EXCERPTED RECORDS →

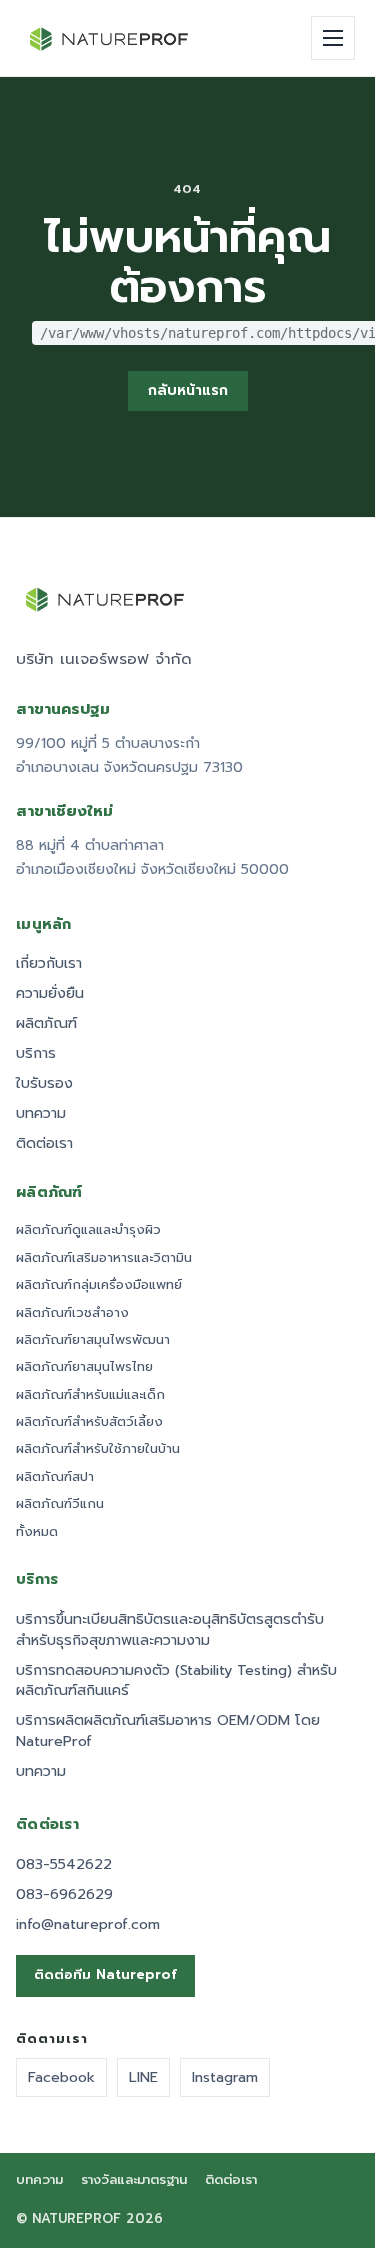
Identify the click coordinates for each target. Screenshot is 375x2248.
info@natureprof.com (88, 1924)
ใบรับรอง (44, 1083)
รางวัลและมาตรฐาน (134, 2180)
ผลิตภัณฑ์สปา (55, 1477)
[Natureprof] (110, 38)
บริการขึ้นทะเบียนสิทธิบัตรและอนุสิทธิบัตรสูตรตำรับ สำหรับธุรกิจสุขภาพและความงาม (170, 1630)
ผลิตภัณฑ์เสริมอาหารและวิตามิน (104, 1258)
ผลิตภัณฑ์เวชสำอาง (72, 1313)
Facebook (61, 2077)
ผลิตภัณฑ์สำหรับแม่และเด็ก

EXERCISE DESCRIPTION → Nothing but the pictures may be dropped; output the records above exactly.

TASK SOLUTION →
Identify the click coordinates for each target. Screenshot is 375x2248.
info@natureprof.com (88, 1924)
ใบรับรอง (44, 1083)
รางวัลและมาตรฐาน (134, 2180)
ผลิตภัณฑ์สปา (55, 1477)
[Natureprof] (110, 38)
บริการขึ้นทะเบียนสิทธิบัตรและอนุสิทธิบัตรสูตรตำรับ สำหรับธุรกิจสุขภาพและความงาม (170, 1630)
ผลิตภัณฑ์เสริมอาหารและวิตามิน (104, 1258)
ผลิตภัณฑ์เวชสำอาง (72, 1313)
Facebook (61, 2077)
ผลิตภัณฑ์สำหรับแม่และเด็ก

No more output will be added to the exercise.